Andrew, Jane et Linda sont envoyés dans des internats pour parfaire leur éducation. Jane est ravie d’y aller pour faire comme ses amies. Elle a 12 ans, admire sa head girl et fait tout pour ne pas la décevoir. La jeune fille ne reste pas plus de deux ou trois ans dans cet univers strict où ses bêtises passent difficilement, tout comme celles de son frère Andrew, viré de son internat pour être allé voir La fièvre dans le sang au cinéma. Durant son adolescence, Jane raconte à son journal ses peines et ses inquiétudes de ne pas être à la hauteur, ses joies parfois. Mais surtout l’ennui qui l’étreint, les doutes qui l’habitent, et ses craintes ou ses espoirs pour son avenir. Elle y consigne son crush pour cette jolie fille à qui elle voudrait ressembler, sa frustration de ne pas être aussi féminine que ses camarades, en particulier de ne pas voir ses seins pousser à la puberté, et sa tristesse de voir mourir ses grand-mères.

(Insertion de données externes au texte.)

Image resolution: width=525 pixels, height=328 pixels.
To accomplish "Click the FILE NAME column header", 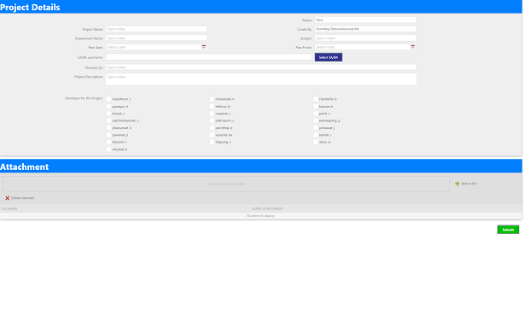I will (9, 208).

L’exercice que mène Jane Birkin avec Munkey diaries est à la fois périlleux et fascinant. Périlleux car l’actrice fait le choix de quasiment tout garder des notes qu’elle a prises au cours du temps. Titrés par année, les chapitres sont plus ou moins longs et incomplets, certains carnets ayant été perdus, et elle ajoute a posteriori des détails ou des commentaires qui éclairent certains passages. Ne pas trier la fait apparaître sous un jour pas forcément plaisant, le prisme de son propre estime de soi n’étant pas le plus flatteur, et nous fait découvrir des anecdotes très intimes. Cela risque de ne pas plaire à toutes et à tous, notamment à ses proches : sa fille Lou Doillon a d’ailleurs déclaré qu’elle avait refusé de relire ces notes, ne voulant pas découvrir l’ensemble des détails de la vie de sa mère. Pa contre, pour un lecteur externe c’est fascinant de rentrer dans l’intimité de cette famille, d’autant plus qu’au cours du temps, leurs fans ont pu se sentir paradoxalement proches de Serge Gainsbourg, Jane Birkin et de leurs enfants.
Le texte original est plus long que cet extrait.